I am listening at the moment to a song called "Prove It," by a band called Television. The song is more than just a bit dadaist, but the chorus has this tidbit worth the quotation:
"Prove it, just the facts
The confidential
This case, this case, this case
That I've been workin' on so long"
The song is about chasing some thought so far that you get lost along the path it leads you.
I haven't much to tell, but I feel like I have a lot to say, to the point of deluge. I have spent much time lately wondering why this is, but I don't think I have come to any worthy answers. I hope this trait is atavistic, and that I will pick up my pen soon and never put it down again.
The truth is I do not tell much of anything. I fancy myself some great enigma, and perhaps I am. I have always been honest, true, but I have become uncomfortable with the facts. It's not their reality that I distrust; it is their barrenness, their lack of contextual and relative grip. I turn instead to emotional honesty, and thus circumvent both truth and falsehood on a path that was built for the candy-apple-colored marching bands as well as the dark, chambered dread of a glucose-draining gothic sensibility.
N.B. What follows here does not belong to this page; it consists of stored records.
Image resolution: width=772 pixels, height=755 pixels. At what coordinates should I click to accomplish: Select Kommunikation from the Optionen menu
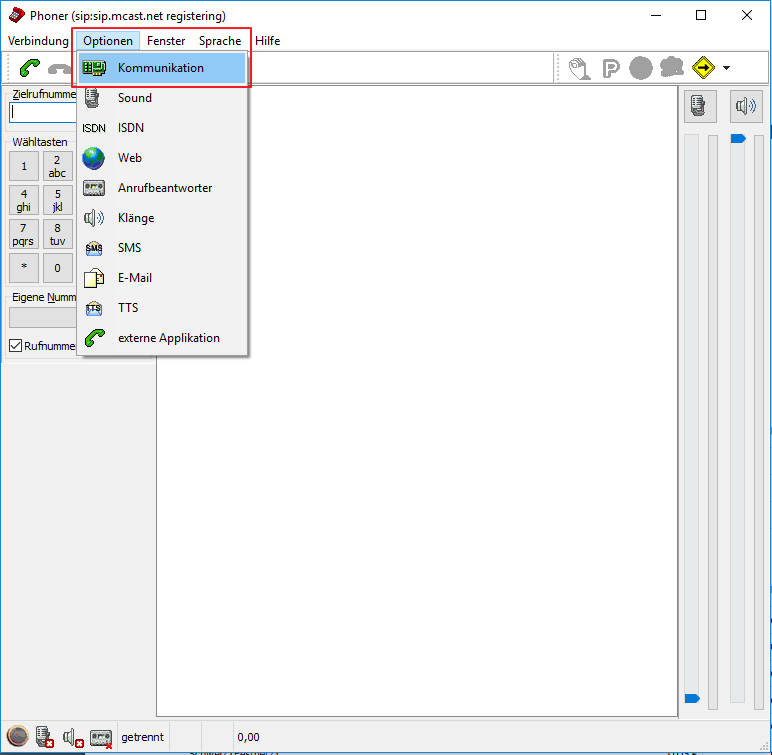(x=160, y=68)
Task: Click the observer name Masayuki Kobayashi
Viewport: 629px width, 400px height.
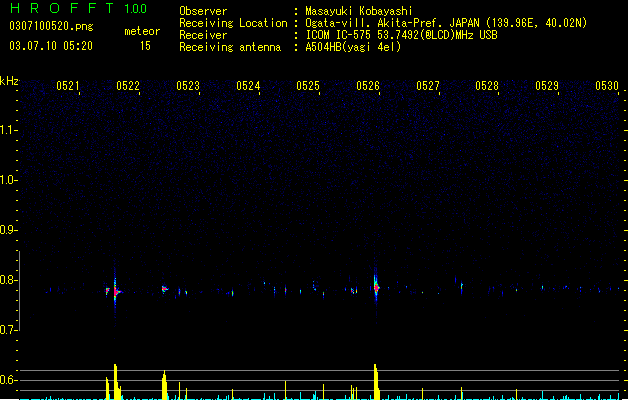Action: tap(359, 11)
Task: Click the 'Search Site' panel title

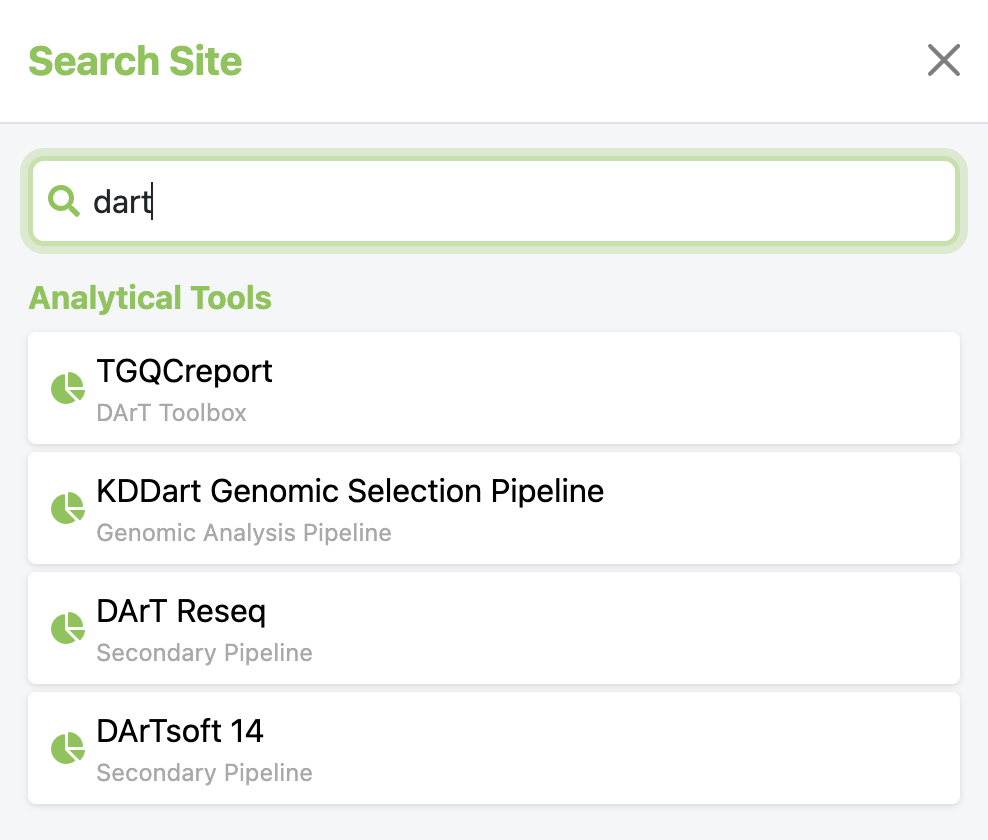Action: click(x=135, y=61)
I communicate in images, and teeter that walk of insane hyper-surfeit cumbrance. Even now I am doing it!
When I was young, I was a talker. In fact, my youth was one of surprising garrulity: Words flew out of my mouth like atoms through a particle accelerator. My parents must've thought me an outlier in any statistical measure of speech patterns.
One day, when I was 7, standing in the half-kitchen of my home in Orlando, something happened which I think changed that, however slowly. (Okay, the specious quality of this self-analysis is certain; perhaps I am projecting in imagining the significance of this moment.) Dressed in a red sweatshirt, which my mom had made, I was looking out the window into the refractive embrace of the late afternoon. The sun outside had never been brighter, and at that very moment, it was sinking through the net of the basketball hoop outside on our patio. I was speaking with all the usual rapidity, about something or other, oblivious to the annoyed exasperation around me.
Finally, gently, my mom said to me, "Joel, you're talking too much." The command implicit in this was met with enthuastic relief by my sister. I defended myself with some weak argument, contending that I had a lot to say. My mom replied that we all do, but that we don't always need to say it out loud. With blankness etched on my face, I asked what that meant. I was politely informed that it meant to confine my words to my brain, and let them tumble in there like the clothes in the dryer.
With a look of eureka on my face, I comprehended her, and them, all of my family. And nothing's been the same since then, or ever.